Problem Solving: Comprehending the Math

I hope everyone had a marvelous Thanksgiving!  I'm loving that we are not in school today and with my own kids occupied with friends I've decided to take this opportunity to send out a quick post. 

Math has been on my mind.  I'm in the middle of reading this great book, Comprehending Math by Arthur Hyde.   


Here is what Hyde has to say about the braiding of math, reading and thinking : 
"For many years the teaching of mathematics and especially problem solving has suffered from insufficient attention to thinking and language.

YES, I totally agree! I've sat in way too many data analysis meetings with frustrated teachers.  We are seeing time and time again how students are ending up with answers that just don't make sense. They are getting confused by the language and are sometimes arriving at ridiculous answers.  They are clearly not understanding the problem. They are not thinking. 

Arthur Hyde argues the point against teaching "key or cue" words and sees it as part of the problem.  In his book he states: 
"What is the fundamental message the kids get when told to look for the key/cue word? Don't read the problem. Don't imagine the situation.  Just grab the numbers and compute." 

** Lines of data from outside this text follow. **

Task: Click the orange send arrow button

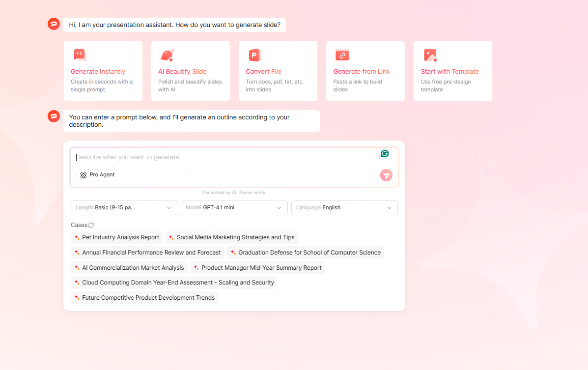Action: 386,175
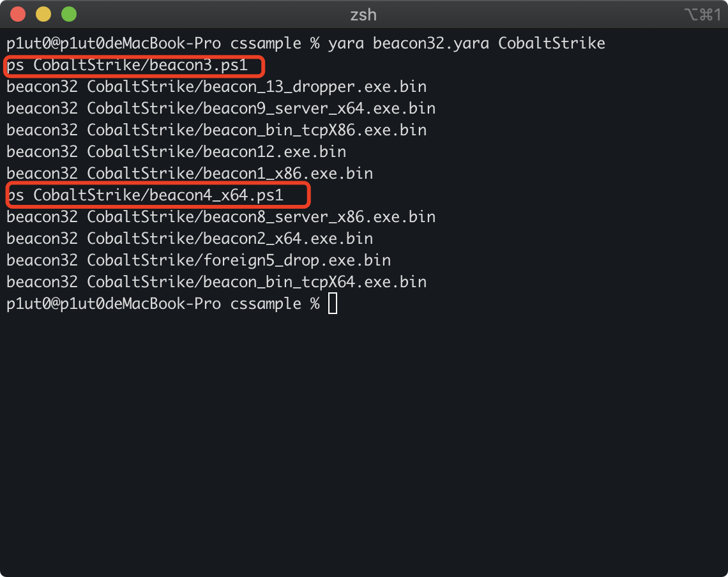Click the beacon8_server_x86.exe.bin output line
Screen dimensions: 728x577
coord(221,217)
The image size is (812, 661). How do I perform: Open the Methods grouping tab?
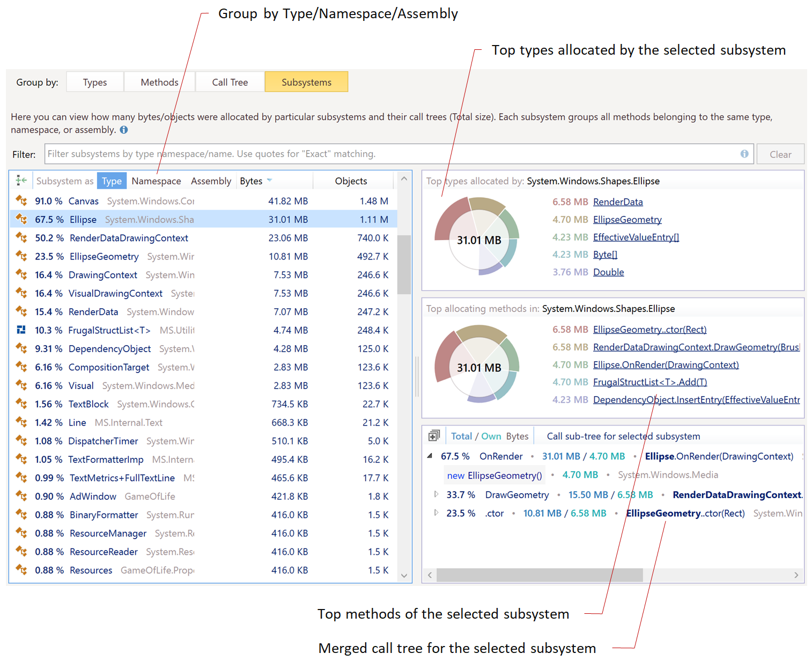pos(159,82)
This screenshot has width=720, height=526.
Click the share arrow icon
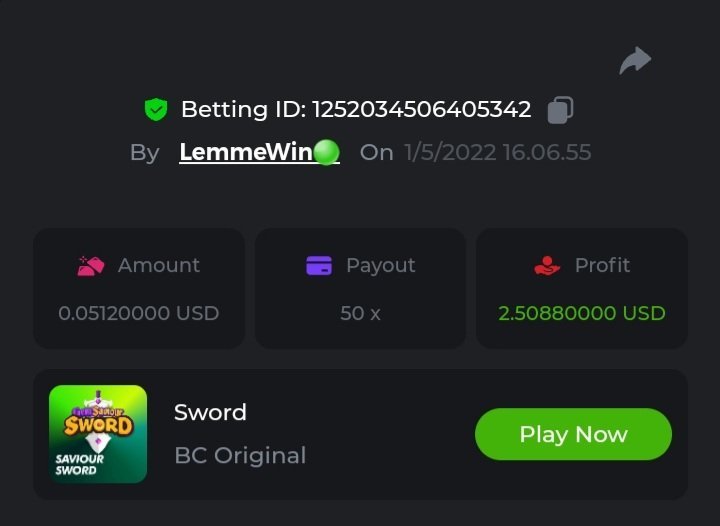635,60
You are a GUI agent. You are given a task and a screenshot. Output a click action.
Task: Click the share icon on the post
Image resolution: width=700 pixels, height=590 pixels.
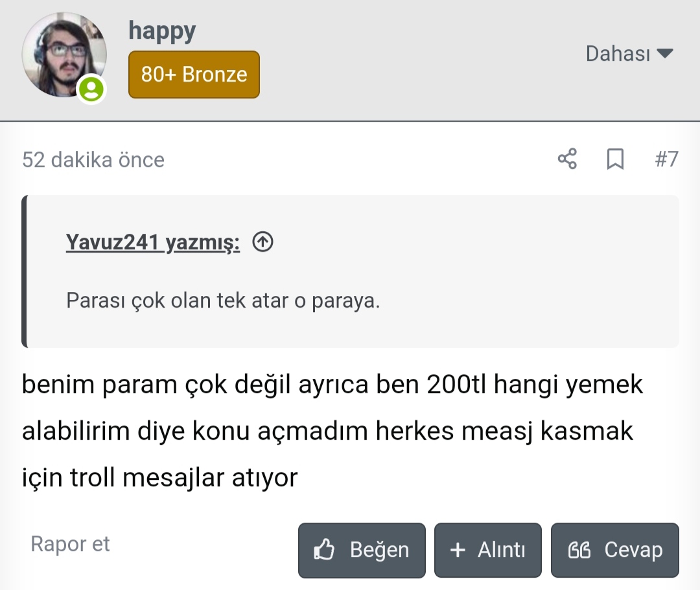(x=567, y=159)
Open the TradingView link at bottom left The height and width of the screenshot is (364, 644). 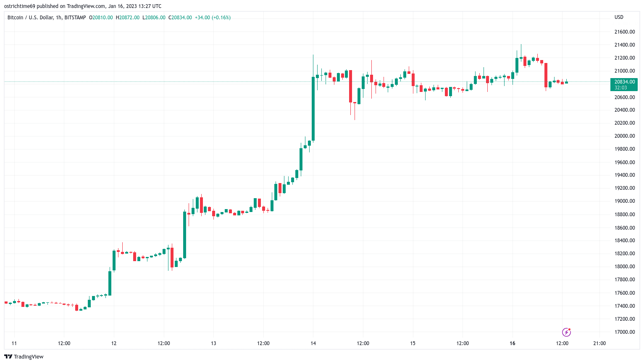(x=24, y=356)
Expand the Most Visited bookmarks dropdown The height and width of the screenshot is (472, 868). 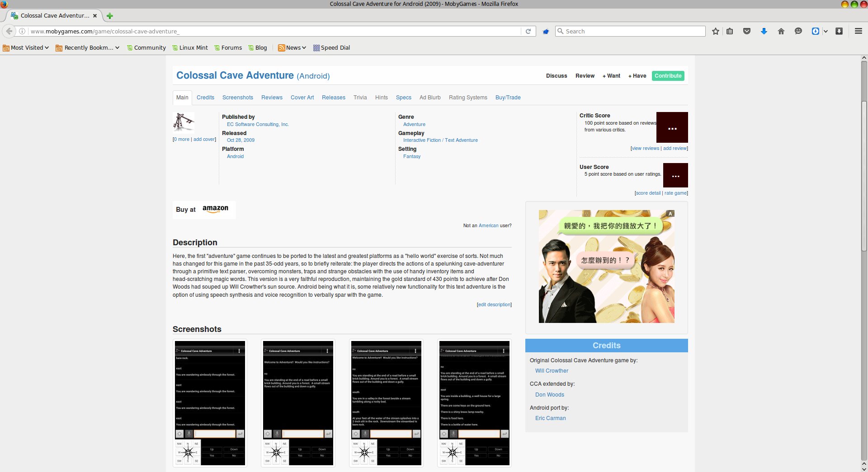pyautogui.click(x=26, y=47)
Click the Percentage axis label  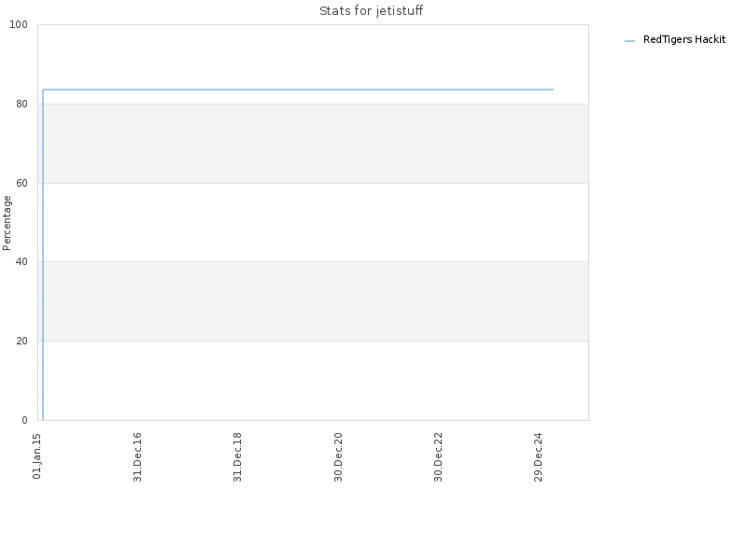[7, 223]
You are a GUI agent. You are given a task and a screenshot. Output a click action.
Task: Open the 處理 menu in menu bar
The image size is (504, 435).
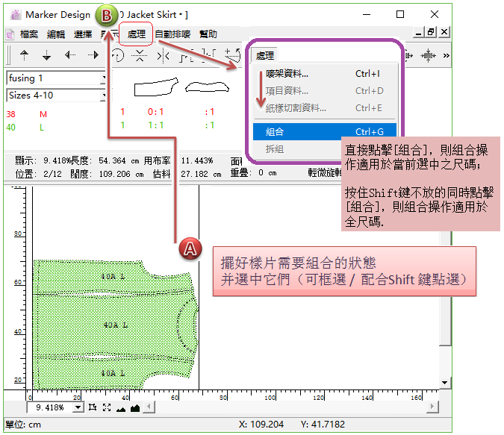pyautogui.click(x=137, y=34)
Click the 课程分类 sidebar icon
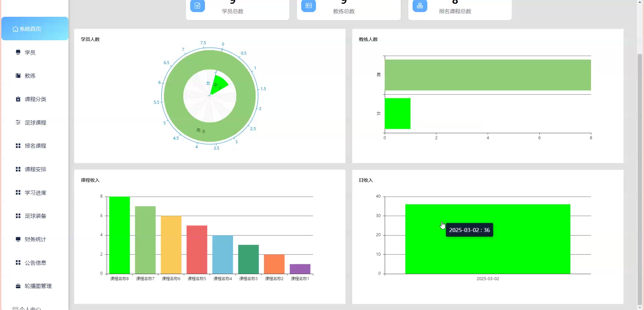Image resolution: width=644 pixels, height=310 pixels. coord(18,99)
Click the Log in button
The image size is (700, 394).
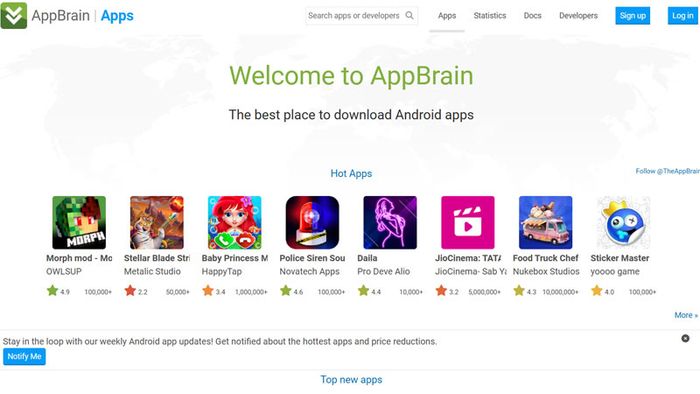[x=683, y=16]

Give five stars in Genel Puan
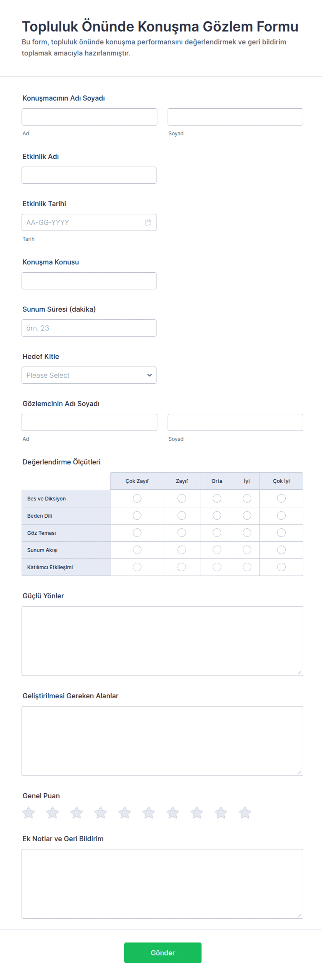coord(124,813)
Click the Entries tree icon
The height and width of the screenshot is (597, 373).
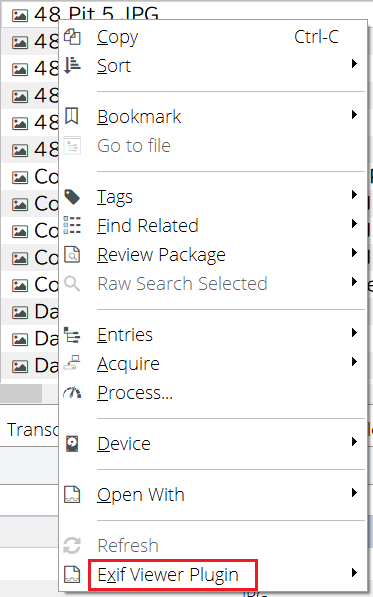coord(72,335)
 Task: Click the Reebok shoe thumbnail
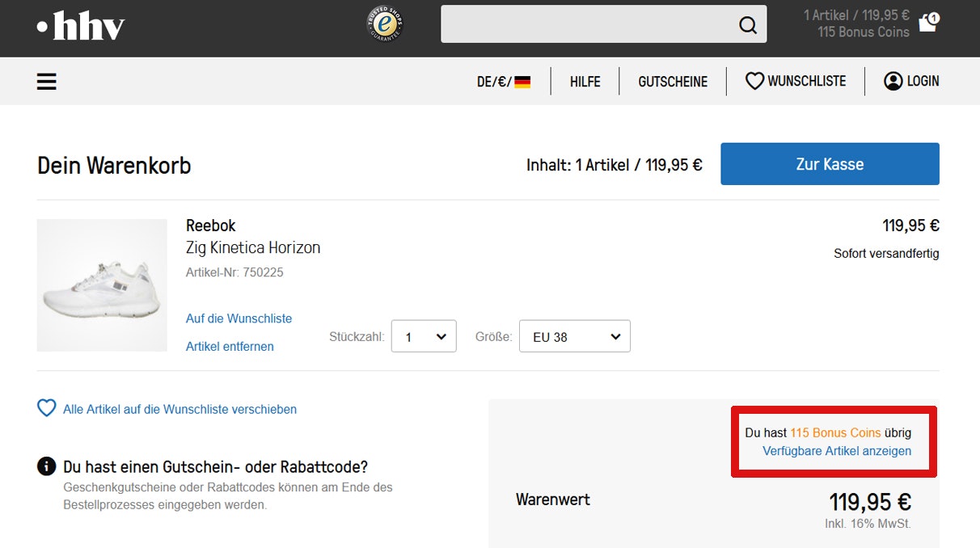102,285
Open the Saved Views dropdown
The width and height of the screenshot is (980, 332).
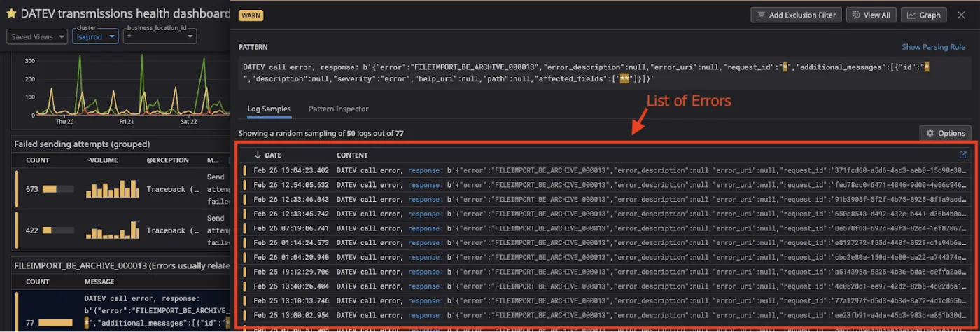click(x=37, y=36)
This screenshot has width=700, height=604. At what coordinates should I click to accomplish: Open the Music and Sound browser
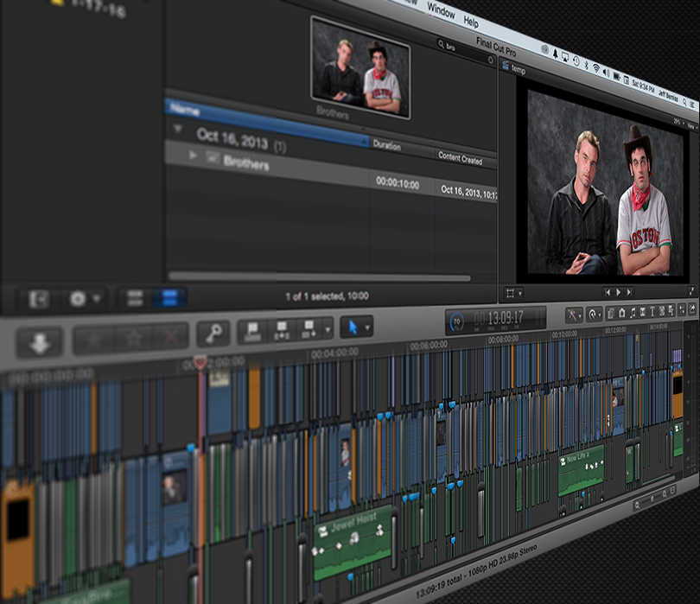pyautogui.click(x=634, y=311)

Again, I have to agree with him on this one.  I do believe that students need to know that words like: altogether, in all, sum and  total relate to the idea of combining and the result will be a larger number than what they started with.   What I don't want my students to do is over rely on just using key words to solve word problems.
 
I've had students who have struggled to the point of freezing up when attempting a word problem.
These same students have  become more successful in solving math problems after I've modeled a plan of attack.   My third graders are using a problem solving flow chart that relies heavily on comprehending the problem first and foremost. We use our "good reader strategies" and spend time telling the main idea or "who" "what" of each problem. Visualizing and verbalizing the action of the problem does wonders in helping students "see" the math.
Here is the sequence we use:  


Notice how step one is all about just reading and thinking. 
Step two requires students to use my number one reading strategy: Visualize the Action.  Students draw a math picture.  This is a simple pictoral representation of what is happening.  It is not an elaborate drawing. Students use easy to make symbols to stand for the people and things in the problem. 
Step three has them figuring out a strategy to solve the problem.  So often an appropriate strategy becomes apparent from the drawing of the math picture. 
The final step has students rewriting the question in the form of a statement and inserting their final answer. 
This forces students to think about the reasonableness of their answer.